When the eigenvalues are positive, small perturbations do not die out, indicating unstable dynamics. Assuming that the slope of the transfer function $f\prime \left(v_0\right)$ is always nonnegative, negative values in $\tilde{W}\left(k\right)$ are a necessary condition for positive eigenvalues ζ and, hence, for spatially periodic activity bumps. In purely inhibitory networks, this condition can be fulfilled by off-center inhibition kernels, such as the gamma-kernel under investigation, or, e.g., a mixture of two Gaussian distributions arranged symmetrically around zero. Although for biologically plausible connection kernels, off-center inhibition (i.e., a nonmonotonic kernel) fulfills this condition, it should be noted that this is not a necessary condition. For instance, the Fourier transform of a box-shaped kernel around zero takes negative values at nonzero frequencies and therefore could, in principle, generate bump states.

For the gamma distribution–shaped connectivity kernel,

$$W\left(x\right)=\frac{x^{n-1}{e}^{\frac{-\left|x\right|}{\Theta }}}{2\Gamma \left(n\right){\Theta }^n},$$ (7)

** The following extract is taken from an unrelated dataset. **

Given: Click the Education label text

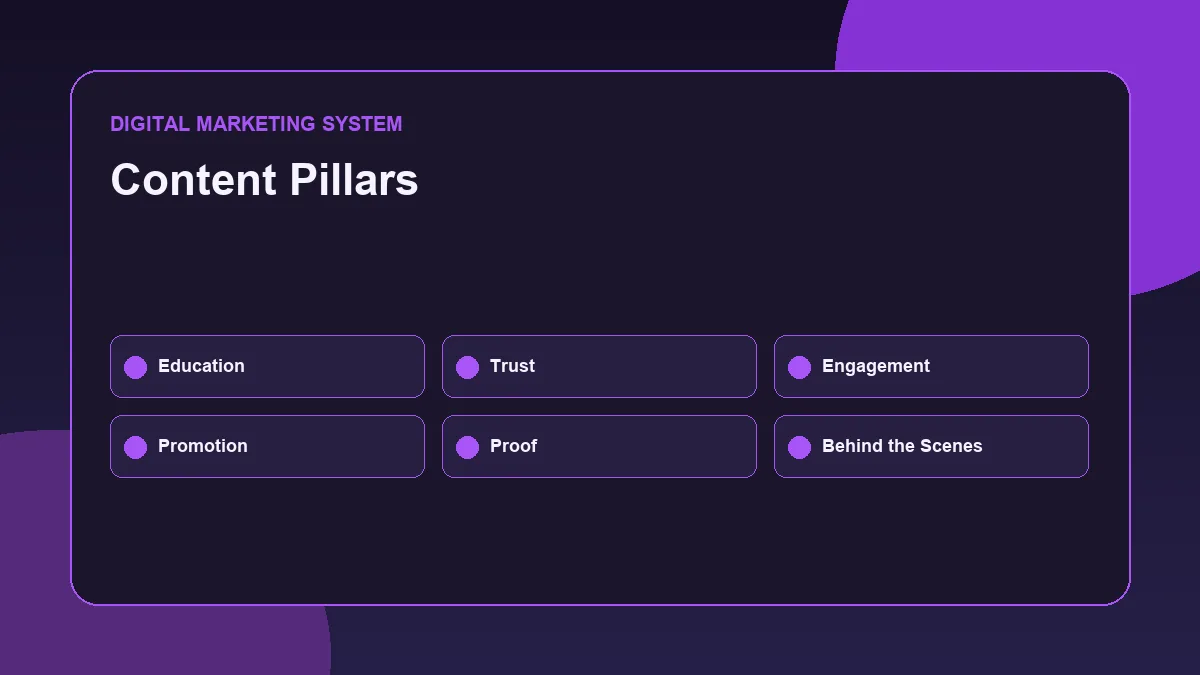Looking at the screenshot, I should [201, 366].
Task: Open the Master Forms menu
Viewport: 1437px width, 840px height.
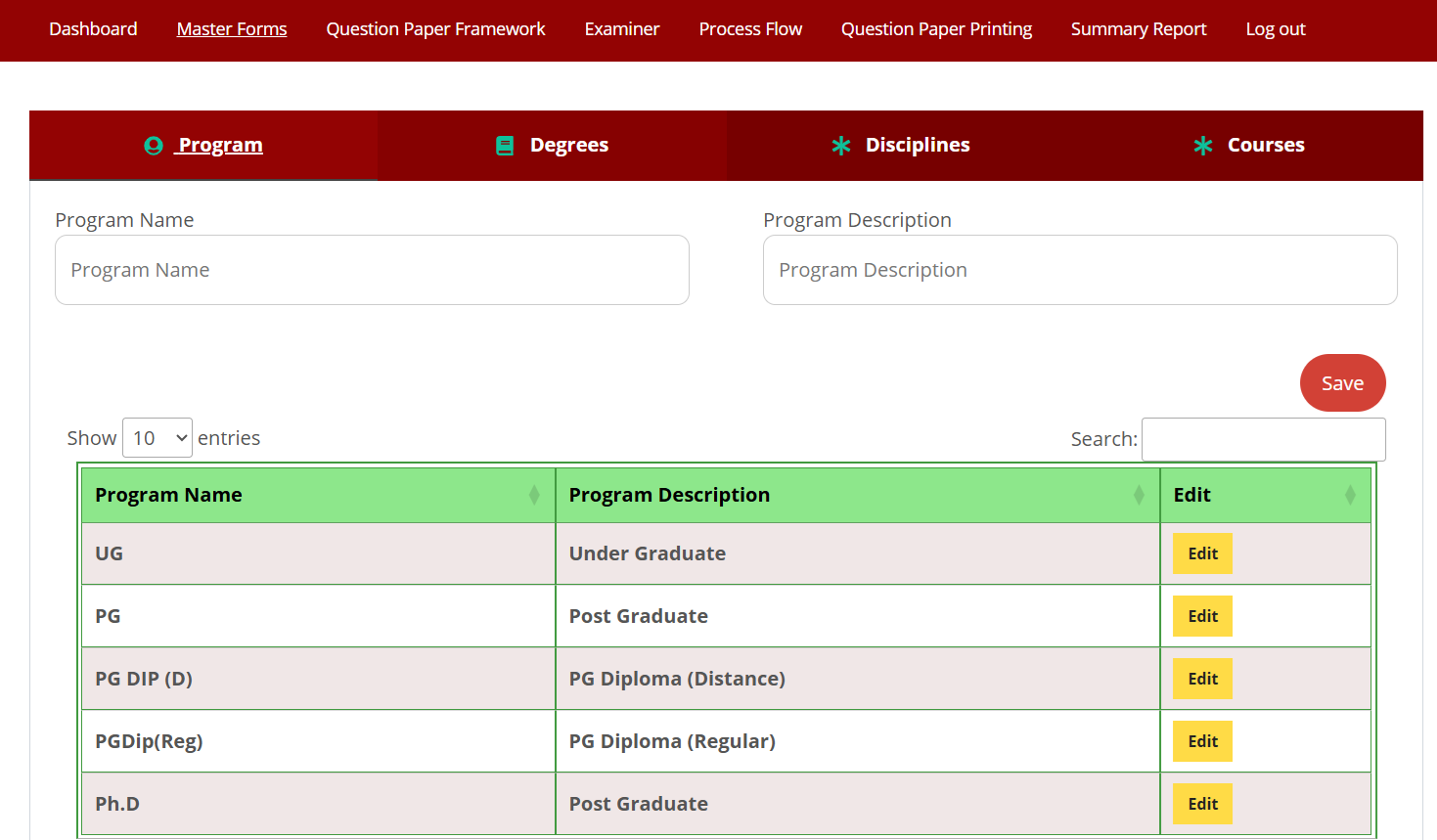Action: tap(232, 29)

with shape parameter n and scale parameter Θ, this condition of positive eigenvalue ζ > 0 can be fulfilled for n > 1, when the Fourier transform $\tilde{W}\left(k\right)$ takes negative values (Fig. 6, right). In contrast, the Gaussian kernel Fourier-transforms into another Gaussian, which never takes negative values (Fig. 6, right), and therefore, purely inhibitory networks with a Gaussian-type connectivity profile do not show any spatially periodic bump activity. When the eigenvalues ζ are negative, the network activity remains spatially homogeneous, similar to the AI state observed in both the Gaussian networks and the gamma networks (Fig. 1c).

Figure 6.

Analytical description of connectivity profiles. The graphs show the spatial connectivity profile (left) and its Fourier transform (right) as a function of the distance between neurons and wave numbers, respectively, for both gamma (red) and Gaussian (blue) connectivity kernels. Note that the spatial connectivity profile remains positive for both connectivity kernels. However, their Fourier transforms behave differently: the Gaussian kernel remains positive, whereas the gamma kernel takes negative values for larger (absolute) wave numbers.

Eq. (6) also revealed that the slope of the transfer function at stationary rate $f\prime \left(v_0\right)$ is an important factor controlling the eigenvalues. For positive eigenvalues, it needs to be sufficiently large. That is, the following condition needs to be fulfilled:

$$f\prime \left(v_0\right)>{\left[\underset{{}_k}{\min }\tilde{W}\left(k\right)\right]}^{-1}.$$ (8)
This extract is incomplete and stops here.